- Directions -
Your answer should be the exact lines of the data below from the one containing "Task: Click the 订单备注 input field" through the one containing "is (520, 368)."; please include nothing else.

- The records -
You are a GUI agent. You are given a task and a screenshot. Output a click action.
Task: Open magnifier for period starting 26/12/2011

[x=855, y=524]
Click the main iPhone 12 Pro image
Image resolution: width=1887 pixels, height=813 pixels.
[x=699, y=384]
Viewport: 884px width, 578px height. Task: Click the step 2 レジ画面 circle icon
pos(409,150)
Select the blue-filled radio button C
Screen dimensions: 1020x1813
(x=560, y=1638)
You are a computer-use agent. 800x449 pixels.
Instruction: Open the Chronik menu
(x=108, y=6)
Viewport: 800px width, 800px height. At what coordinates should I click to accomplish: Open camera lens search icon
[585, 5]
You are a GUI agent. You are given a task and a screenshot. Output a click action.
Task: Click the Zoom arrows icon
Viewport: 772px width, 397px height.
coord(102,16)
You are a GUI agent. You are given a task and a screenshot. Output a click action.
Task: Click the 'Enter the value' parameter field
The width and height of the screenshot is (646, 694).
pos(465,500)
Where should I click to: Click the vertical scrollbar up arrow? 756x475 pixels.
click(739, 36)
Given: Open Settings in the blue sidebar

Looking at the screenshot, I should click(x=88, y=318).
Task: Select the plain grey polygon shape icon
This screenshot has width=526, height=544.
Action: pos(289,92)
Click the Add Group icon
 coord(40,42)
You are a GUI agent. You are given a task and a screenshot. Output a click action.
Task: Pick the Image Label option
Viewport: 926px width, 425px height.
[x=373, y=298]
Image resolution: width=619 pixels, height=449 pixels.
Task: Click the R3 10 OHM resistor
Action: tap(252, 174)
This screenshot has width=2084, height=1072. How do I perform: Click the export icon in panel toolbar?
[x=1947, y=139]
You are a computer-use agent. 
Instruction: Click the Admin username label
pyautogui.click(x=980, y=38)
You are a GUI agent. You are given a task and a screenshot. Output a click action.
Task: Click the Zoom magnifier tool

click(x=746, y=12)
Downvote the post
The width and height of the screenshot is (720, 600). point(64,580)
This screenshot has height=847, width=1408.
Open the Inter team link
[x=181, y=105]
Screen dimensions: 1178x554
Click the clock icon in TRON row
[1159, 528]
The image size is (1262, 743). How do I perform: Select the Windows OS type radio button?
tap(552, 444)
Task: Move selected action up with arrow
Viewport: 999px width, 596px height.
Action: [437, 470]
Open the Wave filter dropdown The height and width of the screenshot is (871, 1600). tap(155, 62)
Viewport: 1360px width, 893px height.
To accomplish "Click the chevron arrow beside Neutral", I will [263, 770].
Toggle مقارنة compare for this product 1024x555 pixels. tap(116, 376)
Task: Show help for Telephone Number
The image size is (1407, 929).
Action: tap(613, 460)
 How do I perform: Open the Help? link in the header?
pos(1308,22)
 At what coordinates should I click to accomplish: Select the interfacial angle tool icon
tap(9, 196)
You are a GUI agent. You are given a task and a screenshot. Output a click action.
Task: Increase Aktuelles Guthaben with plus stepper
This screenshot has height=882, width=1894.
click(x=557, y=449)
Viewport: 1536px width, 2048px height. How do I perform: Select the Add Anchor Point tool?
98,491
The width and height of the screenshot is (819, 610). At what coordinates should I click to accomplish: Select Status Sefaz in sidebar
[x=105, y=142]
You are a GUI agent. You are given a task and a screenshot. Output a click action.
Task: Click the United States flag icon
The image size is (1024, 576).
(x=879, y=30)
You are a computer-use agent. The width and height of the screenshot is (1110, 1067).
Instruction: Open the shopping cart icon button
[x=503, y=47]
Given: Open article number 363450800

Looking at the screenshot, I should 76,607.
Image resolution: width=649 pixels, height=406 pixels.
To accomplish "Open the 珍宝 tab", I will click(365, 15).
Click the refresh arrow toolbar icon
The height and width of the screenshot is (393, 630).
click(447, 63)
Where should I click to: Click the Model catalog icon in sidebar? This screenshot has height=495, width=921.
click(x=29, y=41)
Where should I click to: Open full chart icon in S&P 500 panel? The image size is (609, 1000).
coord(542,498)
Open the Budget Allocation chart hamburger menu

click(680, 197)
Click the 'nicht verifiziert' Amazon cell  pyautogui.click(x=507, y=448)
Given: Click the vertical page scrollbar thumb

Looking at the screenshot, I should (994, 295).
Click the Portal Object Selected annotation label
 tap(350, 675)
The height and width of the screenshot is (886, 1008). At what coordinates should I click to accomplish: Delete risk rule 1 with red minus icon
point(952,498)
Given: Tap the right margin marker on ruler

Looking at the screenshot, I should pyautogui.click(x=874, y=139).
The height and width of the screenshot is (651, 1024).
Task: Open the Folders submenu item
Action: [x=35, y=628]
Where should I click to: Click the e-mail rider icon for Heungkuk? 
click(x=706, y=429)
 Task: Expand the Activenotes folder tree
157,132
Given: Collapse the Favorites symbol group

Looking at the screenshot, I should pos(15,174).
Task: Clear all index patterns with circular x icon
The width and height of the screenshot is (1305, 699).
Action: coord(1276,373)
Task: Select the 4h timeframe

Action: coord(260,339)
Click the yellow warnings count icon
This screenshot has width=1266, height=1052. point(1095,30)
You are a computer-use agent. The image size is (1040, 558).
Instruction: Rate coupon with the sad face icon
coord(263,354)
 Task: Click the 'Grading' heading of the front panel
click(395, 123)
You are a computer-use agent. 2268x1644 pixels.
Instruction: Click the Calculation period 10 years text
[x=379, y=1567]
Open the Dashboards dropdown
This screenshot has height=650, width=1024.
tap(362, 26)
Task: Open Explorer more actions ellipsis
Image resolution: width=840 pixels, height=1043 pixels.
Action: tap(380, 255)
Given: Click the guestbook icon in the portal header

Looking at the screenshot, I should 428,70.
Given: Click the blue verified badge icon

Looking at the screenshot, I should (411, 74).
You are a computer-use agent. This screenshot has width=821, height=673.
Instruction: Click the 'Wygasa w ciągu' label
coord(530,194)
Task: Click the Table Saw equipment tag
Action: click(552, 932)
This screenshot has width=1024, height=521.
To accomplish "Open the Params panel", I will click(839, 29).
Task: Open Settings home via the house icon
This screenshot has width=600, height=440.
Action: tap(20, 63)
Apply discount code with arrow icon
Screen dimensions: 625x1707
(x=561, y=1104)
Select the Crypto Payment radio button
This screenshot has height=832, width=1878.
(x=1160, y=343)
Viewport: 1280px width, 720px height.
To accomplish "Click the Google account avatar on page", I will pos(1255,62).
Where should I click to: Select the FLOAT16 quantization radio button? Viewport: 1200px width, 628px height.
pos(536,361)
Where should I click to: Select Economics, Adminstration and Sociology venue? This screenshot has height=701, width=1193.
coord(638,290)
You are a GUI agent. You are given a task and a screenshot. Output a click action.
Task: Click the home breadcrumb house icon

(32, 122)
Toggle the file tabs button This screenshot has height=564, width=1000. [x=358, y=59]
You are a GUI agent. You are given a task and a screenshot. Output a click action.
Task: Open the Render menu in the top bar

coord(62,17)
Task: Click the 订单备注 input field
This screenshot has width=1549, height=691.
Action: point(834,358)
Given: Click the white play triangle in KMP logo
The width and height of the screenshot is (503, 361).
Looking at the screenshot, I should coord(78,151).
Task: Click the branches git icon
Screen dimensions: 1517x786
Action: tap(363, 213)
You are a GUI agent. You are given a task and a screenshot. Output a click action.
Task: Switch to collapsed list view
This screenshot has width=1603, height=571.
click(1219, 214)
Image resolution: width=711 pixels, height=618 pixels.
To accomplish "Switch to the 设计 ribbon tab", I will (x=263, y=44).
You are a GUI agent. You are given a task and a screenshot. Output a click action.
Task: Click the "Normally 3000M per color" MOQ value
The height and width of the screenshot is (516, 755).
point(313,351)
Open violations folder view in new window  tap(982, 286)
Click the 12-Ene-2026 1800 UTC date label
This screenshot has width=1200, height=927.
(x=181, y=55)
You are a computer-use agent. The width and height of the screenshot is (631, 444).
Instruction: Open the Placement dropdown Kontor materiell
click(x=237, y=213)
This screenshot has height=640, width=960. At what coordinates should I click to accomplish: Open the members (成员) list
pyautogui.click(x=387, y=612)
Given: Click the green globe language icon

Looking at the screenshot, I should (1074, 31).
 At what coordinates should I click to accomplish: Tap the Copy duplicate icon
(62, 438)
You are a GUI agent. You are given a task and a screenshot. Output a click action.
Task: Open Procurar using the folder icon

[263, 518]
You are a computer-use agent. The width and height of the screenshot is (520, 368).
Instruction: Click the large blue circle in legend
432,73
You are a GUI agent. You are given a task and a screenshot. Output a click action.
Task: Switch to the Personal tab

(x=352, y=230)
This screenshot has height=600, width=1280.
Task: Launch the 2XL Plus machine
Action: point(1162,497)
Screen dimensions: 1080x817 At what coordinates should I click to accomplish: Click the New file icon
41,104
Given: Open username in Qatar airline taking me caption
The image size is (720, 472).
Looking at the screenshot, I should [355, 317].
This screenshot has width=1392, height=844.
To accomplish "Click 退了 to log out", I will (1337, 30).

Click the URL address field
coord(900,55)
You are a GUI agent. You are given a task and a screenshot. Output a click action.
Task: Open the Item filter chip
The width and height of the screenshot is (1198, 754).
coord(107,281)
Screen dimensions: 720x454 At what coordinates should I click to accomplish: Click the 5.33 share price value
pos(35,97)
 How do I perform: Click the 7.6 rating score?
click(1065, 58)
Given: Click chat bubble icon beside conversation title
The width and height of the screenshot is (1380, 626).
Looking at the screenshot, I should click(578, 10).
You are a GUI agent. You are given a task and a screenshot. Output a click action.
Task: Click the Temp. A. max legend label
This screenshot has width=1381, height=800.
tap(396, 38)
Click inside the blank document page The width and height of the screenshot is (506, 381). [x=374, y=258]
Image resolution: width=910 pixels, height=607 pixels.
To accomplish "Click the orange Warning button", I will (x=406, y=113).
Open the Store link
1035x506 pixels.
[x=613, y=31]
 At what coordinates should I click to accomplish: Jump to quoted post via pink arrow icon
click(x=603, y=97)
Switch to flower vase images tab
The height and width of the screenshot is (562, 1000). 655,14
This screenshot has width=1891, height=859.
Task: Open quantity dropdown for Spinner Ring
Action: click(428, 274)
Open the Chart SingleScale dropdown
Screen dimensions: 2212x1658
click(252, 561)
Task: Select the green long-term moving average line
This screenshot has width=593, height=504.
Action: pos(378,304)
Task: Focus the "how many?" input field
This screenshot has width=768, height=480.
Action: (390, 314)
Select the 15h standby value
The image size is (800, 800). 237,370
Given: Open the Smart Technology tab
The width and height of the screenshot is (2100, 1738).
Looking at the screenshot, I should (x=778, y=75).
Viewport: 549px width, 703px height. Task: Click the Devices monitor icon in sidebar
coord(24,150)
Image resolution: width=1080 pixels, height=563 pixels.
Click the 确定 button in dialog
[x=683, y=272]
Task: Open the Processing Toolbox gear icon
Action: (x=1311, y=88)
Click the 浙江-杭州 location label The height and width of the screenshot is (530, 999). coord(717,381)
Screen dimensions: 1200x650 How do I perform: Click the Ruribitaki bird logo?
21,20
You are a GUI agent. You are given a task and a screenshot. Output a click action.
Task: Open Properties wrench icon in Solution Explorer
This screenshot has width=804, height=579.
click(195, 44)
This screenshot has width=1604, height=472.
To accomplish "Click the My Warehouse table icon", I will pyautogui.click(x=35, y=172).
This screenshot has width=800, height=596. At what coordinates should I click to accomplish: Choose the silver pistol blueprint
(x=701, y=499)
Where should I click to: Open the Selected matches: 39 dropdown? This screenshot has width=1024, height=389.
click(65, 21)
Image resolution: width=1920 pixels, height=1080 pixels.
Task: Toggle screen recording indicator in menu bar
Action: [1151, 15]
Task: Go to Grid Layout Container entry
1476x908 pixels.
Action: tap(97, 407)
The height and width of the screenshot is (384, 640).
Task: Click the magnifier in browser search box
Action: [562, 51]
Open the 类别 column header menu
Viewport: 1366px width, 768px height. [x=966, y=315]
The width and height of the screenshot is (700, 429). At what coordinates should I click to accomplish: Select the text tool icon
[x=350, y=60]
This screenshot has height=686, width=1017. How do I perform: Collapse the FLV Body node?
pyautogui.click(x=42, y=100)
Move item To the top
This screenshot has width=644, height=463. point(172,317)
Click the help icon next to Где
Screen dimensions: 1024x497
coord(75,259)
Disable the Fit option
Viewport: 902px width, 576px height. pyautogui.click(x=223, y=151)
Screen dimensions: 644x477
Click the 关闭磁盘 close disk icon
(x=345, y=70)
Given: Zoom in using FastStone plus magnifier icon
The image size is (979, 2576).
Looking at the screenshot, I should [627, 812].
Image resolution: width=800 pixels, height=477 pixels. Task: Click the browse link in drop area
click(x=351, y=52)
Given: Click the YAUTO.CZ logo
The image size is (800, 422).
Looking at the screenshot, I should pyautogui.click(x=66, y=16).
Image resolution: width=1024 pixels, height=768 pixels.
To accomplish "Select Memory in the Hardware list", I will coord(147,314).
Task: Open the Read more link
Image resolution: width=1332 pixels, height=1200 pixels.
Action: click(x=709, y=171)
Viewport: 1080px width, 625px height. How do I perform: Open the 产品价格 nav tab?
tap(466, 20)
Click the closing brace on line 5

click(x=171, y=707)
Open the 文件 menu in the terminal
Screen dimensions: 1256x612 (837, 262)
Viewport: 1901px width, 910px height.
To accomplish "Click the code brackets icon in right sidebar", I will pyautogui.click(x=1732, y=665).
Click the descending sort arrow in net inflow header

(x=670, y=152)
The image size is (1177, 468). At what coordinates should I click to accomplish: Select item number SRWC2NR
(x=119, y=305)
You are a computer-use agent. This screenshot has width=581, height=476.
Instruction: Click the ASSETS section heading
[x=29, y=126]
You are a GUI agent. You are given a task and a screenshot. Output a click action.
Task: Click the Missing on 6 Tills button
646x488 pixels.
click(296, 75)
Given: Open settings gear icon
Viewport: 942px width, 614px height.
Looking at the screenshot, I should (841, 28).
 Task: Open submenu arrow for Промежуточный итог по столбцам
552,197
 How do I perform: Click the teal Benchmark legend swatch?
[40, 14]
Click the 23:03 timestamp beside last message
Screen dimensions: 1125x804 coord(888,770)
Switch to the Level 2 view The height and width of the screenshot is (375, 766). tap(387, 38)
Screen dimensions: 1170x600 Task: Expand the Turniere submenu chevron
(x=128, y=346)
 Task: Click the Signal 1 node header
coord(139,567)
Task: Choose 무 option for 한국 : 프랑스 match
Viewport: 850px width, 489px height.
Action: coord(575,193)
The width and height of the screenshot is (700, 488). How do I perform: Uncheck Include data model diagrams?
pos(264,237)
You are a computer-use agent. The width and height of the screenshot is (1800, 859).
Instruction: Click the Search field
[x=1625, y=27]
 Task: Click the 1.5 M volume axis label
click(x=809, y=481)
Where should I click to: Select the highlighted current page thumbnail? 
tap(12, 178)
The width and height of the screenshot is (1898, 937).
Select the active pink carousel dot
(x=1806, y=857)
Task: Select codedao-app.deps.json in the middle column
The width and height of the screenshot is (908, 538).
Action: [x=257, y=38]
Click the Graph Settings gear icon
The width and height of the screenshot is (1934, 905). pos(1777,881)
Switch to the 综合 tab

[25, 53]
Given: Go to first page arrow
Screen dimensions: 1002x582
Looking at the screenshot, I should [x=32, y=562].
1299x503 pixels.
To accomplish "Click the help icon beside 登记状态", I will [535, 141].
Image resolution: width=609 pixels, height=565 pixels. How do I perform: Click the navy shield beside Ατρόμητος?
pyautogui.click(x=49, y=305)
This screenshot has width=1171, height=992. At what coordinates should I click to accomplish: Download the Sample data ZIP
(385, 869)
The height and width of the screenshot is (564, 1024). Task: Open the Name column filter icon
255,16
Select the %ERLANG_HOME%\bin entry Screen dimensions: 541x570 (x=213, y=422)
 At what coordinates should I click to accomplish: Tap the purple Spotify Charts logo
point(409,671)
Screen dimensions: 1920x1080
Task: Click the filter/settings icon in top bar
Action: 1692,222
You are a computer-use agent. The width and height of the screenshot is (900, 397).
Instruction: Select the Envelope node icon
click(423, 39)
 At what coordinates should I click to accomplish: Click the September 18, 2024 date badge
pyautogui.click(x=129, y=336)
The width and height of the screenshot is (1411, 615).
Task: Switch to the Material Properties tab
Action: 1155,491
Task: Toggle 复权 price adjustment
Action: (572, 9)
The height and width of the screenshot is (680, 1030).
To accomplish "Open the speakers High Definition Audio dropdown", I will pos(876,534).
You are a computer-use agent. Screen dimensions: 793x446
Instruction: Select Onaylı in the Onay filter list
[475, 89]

- Exercise answer -
Task: Click the 订单备注 input field
This screenshot has width=1549, height=691.
Action: point(834,358)
Given: Click the white play triangle in KMP logo
The width and height of the screenshot is (503, 361).
Looking at the screenshot, I should coord(78,151).
Task: Click the branches git icon
Screen dimensions: 1517x786
Action: tap(363, 213)
You are a GUI agent. You are given a task and a screenshot. Output a click action.
Task: Switch to collapsed list view
This screenshot has width=1603, height=571.
click(1219, 214)
Image resolution: width=711 pixels, height=618 pixels.
To accomplish "Switch to the 设计 ribbon tab", I will (x=263, y=44).
You are a GUI agent. You are given a task and a screenshot. Output a click action.
Task: Click the "Normally 3000M per color" MOQ value
The height and width of the screenshot is (516, 755).
point(313,351)
Open violations folder view in new window  tap(982, 286)
Click the 12-Ene-2026 1800 UTC date label
This screenshot has width=1200, height=927.
(x=181, y=55)
You are a computer-use agent. The width and height of the screenshot is (631, 444).
Instruction: Open the Placement dropdown Kontor materiell
click(x=237, y=213)
This screenshot has height=640, width=960. At what coordinates should I click to accomplish: Open the members (成员) list
pyautogui.click(x=387, y=612)
Given: Click the green globe language icon

Looking at the screenshot, I should (1074, 31).
 At what coordinates should I click to accomplish: Tap the Copy duplicate icon
(62, 438)
You are a GUI agent. You are given a task and a screenshot. Output a click action.
Task: Open Procurar using the folder icon

[263, 518]
You are a computer-use agent. The width and height of the screenshot is (520, 368).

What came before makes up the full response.